El Departamento de Estado anunció el miércoles 13 de mayo que la ayuda sería distribuida en coordinación con la Iglesia católica y otras organizaciones humanitarias independientes. El comunicado añadió que ahora corresponde a Cuba “aceptar la oferta o rechazar una ayuda vital y crucial”.

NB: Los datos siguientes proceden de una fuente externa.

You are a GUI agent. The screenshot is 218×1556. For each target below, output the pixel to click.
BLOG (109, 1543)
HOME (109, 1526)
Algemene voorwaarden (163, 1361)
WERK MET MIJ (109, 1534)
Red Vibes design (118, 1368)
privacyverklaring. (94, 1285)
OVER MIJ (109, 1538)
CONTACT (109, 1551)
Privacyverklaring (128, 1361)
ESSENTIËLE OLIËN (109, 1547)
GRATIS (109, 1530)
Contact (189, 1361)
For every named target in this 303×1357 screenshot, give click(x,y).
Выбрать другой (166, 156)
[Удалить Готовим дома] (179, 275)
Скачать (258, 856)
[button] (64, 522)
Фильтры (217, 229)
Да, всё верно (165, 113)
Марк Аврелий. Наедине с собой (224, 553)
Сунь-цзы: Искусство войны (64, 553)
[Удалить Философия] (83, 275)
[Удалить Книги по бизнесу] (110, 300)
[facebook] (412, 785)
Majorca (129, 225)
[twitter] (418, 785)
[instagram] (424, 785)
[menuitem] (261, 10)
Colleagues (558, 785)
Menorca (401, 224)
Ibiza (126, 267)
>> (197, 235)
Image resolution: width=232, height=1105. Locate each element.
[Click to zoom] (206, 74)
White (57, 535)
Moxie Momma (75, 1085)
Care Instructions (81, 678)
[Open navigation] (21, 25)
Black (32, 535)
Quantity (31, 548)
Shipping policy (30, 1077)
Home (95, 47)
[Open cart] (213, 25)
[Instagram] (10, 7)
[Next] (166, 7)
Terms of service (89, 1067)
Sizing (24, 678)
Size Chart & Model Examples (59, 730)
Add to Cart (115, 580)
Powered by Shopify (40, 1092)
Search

Rodríguez calificó de “incongruencia” la aparente generosidad de un gobierno que mantiene un castigo colectivo mediante la guerra económica, aunque reiteró que Cuba está abierta a recibir apoyo. El canciller señaló que aún no se ha aclarado si la asistencia será en efectivo o material, ni si se destinará a necesidades urgentes como combustibles, alimentos y medicinas.
En su mensaje, añadió que la mejor ayuda que podría brindar Washington sería desescalar las medidas del bloqueo energético, económico, comercial y financiero, recrudecido en los últimos meses y que afecta severamente a todos los sectores de la economía cubana.
La propuesta estadounidense abre un nuevo capítulo en la compleja relación bilateral, donde la ayuda humanitaria se convierte en un terreno de disputa política y diplomática.